▸ What you will do
Your answer should consist of the lines holding "computer", copied from the material below.

▸ Data for review
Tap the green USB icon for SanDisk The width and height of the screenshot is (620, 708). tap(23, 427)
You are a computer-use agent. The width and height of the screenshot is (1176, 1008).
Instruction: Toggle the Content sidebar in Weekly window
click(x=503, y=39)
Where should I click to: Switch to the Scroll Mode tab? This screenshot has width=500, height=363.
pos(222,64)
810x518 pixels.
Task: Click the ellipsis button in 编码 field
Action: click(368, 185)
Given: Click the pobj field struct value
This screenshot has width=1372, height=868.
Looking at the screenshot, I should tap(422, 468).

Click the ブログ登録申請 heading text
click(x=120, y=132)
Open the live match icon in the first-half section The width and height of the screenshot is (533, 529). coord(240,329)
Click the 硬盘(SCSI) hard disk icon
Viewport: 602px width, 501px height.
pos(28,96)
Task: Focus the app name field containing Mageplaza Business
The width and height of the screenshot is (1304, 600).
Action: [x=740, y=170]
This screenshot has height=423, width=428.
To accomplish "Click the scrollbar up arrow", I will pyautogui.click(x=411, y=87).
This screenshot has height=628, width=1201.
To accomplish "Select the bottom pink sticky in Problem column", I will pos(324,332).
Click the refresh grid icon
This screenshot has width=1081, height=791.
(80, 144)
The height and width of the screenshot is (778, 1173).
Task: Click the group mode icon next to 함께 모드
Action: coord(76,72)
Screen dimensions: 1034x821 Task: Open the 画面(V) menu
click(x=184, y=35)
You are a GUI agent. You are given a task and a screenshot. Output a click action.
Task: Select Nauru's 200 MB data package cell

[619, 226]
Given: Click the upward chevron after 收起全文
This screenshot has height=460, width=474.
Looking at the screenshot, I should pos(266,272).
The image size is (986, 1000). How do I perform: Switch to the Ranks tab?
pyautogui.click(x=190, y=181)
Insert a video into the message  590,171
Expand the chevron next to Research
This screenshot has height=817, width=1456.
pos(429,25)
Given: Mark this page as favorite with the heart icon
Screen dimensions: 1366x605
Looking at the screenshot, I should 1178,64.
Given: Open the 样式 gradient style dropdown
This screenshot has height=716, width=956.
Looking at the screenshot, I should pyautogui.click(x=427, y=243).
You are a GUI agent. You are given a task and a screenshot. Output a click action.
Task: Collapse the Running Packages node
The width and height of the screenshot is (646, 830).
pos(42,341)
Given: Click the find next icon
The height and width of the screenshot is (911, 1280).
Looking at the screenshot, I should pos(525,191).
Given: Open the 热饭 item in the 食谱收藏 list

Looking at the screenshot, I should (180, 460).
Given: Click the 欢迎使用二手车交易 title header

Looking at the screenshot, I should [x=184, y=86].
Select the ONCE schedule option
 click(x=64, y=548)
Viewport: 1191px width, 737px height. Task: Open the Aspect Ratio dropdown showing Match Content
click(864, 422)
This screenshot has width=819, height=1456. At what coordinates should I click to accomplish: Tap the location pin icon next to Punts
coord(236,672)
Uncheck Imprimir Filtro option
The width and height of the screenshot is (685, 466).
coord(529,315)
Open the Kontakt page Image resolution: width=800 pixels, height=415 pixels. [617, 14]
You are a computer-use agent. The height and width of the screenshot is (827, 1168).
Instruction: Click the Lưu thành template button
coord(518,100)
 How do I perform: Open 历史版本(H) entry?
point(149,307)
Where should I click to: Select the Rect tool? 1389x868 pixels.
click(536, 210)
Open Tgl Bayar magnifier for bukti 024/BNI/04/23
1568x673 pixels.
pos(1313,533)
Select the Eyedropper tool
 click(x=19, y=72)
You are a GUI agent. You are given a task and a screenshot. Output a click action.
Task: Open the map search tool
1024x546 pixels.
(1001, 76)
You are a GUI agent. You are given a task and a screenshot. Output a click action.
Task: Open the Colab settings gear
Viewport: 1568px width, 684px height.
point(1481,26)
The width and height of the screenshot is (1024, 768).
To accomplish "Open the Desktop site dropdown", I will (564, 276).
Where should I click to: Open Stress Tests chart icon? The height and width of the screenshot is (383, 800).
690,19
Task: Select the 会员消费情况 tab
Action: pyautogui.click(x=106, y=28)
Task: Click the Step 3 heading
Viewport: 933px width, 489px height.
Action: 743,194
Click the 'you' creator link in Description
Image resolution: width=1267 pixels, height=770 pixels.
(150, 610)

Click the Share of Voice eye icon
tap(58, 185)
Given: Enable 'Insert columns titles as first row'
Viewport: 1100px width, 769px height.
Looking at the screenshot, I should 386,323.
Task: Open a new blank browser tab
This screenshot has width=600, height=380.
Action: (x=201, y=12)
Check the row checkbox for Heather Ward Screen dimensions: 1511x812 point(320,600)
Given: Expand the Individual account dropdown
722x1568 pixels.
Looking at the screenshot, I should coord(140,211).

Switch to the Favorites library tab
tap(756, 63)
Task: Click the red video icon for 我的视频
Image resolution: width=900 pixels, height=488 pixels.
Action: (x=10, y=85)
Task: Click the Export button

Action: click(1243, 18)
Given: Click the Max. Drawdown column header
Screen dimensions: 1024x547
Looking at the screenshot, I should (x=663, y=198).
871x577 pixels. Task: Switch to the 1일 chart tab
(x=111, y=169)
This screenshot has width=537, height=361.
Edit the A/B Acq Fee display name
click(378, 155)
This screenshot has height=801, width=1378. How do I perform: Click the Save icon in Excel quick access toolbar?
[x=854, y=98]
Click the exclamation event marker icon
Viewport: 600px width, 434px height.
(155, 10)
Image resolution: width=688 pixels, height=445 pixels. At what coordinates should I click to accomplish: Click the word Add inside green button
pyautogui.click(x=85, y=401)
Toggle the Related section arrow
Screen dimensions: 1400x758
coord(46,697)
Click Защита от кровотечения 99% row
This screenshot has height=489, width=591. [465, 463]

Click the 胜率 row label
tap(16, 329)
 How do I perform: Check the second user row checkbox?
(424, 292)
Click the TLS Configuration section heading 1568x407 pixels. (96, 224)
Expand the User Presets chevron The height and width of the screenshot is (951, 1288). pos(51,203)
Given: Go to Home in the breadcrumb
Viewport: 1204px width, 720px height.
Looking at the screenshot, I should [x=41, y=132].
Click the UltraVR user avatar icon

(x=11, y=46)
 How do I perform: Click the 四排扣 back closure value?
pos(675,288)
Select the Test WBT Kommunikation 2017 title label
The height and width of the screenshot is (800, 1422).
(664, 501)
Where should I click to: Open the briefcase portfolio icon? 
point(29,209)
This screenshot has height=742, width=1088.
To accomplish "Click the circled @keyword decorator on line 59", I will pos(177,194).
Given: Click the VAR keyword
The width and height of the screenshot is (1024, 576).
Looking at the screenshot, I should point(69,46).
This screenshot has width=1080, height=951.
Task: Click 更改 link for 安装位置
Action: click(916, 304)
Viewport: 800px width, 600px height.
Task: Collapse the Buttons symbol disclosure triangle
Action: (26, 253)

▸ Exercise result
You are a computer-use agent. The width and height of the screenshot is (1176, 1008).
You are a computer-use agent. The height and width of the screenshot is (827, 1168).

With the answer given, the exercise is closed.